The situation is likely to be acceptable if the sets being considered are quite large. It is not possible to generate or obtain more training images (as opposed to synthetic ones), but assuming that the training set is sufficiently large, as it is in subsequent chapters, the difference between the sizes of the two sets - training and synthetic, that is - can blur this gap to a degree. It is thus recommended that this method is applied where a distribution of the training set is fairly consistent, without many outliers. Large training sets are recommended also.

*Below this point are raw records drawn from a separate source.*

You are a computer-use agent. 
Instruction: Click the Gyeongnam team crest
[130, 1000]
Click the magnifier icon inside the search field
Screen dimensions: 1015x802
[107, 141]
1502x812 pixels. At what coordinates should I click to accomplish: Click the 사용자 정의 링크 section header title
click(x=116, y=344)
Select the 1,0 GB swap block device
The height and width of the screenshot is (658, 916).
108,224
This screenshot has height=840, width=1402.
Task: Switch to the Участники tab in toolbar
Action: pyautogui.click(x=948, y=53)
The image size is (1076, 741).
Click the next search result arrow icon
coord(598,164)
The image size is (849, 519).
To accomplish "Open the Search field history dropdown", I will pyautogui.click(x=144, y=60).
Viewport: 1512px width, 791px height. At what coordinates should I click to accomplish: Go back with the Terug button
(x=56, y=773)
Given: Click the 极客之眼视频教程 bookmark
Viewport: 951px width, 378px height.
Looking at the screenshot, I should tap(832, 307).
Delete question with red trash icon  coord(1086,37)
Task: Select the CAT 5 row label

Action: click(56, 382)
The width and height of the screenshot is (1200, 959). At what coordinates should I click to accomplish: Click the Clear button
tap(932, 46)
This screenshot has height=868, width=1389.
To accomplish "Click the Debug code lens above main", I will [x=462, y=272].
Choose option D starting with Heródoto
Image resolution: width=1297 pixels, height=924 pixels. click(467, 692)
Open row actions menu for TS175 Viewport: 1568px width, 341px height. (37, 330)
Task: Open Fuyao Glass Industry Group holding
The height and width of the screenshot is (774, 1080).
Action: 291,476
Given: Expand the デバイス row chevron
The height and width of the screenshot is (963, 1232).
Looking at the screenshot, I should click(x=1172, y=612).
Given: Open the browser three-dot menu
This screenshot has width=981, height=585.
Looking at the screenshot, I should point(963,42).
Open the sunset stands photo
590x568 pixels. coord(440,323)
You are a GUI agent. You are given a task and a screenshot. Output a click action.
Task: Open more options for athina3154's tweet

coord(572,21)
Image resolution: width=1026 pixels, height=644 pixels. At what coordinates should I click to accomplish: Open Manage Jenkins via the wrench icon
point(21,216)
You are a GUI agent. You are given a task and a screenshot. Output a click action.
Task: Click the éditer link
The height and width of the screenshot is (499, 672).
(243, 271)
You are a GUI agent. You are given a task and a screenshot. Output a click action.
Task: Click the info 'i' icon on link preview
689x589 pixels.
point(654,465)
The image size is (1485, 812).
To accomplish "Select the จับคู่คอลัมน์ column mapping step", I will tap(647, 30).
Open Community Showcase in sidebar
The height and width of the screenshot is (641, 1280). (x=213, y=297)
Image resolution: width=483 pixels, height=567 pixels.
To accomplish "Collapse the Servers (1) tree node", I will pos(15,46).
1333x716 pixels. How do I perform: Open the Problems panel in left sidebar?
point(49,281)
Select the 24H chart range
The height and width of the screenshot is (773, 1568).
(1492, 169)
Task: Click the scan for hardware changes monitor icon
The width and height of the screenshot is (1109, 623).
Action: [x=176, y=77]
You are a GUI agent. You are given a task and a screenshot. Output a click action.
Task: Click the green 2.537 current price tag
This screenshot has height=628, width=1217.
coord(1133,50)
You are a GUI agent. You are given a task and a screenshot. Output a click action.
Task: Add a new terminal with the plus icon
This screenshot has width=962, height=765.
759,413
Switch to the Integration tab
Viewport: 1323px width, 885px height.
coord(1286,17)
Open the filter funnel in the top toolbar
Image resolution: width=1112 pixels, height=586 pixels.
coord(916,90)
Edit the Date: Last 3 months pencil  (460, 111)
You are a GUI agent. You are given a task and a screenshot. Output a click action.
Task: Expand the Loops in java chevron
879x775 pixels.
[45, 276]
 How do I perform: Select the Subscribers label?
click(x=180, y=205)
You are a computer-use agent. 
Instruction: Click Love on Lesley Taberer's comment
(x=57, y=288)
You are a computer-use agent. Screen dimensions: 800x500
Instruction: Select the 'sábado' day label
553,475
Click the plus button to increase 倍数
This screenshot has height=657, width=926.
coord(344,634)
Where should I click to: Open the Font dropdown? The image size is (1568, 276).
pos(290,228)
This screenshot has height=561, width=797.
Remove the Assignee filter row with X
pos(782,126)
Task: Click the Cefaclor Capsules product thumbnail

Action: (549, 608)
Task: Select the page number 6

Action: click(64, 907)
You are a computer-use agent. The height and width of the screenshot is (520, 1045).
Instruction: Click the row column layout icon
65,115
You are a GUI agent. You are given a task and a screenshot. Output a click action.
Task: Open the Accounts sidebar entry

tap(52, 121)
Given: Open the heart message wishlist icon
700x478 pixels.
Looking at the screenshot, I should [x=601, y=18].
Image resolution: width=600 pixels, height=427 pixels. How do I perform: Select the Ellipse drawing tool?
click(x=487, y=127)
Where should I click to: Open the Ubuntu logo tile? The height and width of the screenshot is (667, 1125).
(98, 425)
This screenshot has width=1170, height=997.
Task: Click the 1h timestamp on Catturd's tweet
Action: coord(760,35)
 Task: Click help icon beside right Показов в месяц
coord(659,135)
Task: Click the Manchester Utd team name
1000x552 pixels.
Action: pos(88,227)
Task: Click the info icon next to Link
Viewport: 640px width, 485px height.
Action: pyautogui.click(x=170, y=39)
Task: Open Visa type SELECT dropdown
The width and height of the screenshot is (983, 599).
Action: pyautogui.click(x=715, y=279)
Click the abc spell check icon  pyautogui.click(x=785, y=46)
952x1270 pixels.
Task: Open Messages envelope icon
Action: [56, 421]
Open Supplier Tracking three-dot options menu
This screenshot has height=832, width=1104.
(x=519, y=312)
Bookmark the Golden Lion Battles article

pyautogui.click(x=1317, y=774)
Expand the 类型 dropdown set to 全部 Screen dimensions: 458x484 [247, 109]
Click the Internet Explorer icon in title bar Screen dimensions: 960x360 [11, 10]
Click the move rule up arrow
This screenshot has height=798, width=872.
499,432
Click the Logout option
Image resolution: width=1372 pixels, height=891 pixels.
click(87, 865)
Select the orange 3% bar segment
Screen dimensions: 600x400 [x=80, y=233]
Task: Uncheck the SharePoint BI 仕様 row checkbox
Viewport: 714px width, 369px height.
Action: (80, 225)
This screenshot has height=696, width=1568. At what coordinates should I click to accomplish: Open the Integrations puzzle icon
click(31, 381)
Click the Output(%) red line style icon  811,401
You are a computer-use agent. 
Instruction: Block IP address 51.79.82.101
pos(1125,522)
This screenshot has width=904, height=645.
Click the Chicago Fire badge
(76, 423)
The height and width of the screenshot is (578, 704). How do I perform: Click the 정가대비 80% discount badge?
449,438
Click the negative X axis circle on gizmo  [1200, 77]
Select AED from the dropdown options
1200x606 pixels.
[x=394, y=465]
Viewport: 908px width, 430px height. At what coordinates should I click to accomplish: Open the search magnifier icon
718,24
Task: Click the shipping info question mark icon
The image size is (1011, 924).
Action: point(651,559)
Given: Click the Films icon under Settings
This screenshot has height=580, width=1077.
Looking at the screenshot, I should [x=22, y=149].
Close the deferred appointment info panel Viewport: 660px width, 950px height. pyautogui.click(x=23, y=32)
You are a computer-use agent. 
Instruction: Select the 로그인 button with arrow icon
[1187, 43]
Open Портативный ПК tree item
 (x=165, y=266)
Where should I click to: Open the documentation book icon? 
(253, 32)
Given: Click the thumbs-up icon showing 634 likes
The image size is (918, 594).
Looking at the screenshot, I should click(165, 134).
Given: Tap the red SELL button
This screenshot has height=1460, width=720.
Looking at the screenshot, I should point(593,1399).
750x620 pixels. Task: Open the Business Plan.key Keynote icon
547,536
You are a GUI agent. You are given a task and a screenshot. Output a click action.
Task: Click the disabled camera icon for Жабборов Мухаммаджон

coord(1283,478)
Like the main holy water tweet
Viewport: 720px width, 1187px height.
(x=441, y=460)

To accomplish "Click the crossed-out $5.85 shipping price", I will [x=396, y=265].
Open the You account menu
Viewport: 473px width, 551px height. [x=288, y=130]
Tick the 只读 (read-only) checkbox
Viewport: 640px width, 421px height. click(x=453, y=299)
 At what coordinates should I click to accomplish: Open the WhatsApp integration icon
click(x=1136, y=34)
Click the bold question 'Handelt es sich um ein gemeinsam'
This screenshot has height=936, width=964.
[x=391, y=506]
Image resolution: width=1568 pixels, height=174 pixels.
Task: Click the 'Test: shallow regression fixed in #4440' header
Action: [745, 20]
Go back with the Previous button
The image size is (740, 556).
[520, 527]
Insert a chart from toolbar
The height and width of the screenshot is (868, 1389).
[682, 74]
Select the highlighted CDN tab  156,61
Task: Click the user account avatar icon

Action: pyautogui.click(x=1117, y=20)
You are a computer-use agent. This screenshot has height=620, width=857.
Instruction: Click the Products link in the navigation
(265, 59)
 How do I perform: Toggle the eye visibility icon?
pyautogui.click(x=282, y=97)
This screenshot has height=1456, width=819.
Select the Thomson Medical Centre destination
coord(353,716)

Another important point to be made is that while the measured specificity and generalisation increase as a function of misregistration, this does not necessarily mean that they actually measure misregistration. This word of warning applies here, but as I will show later, an empirical relationship is demonstrated between assessment which is based on ground truth and the method presented in this chapter. At least for this plausible data, there is a monotonic relationship between the degree of registration and these other measures that I use. While it does work for this particular data, there is no way to guarantee that it would work for all data. What I can conclude is based on strong empirical evidence for one class of images, registered in one particular way.
Roy Schestowitz 2010-04-05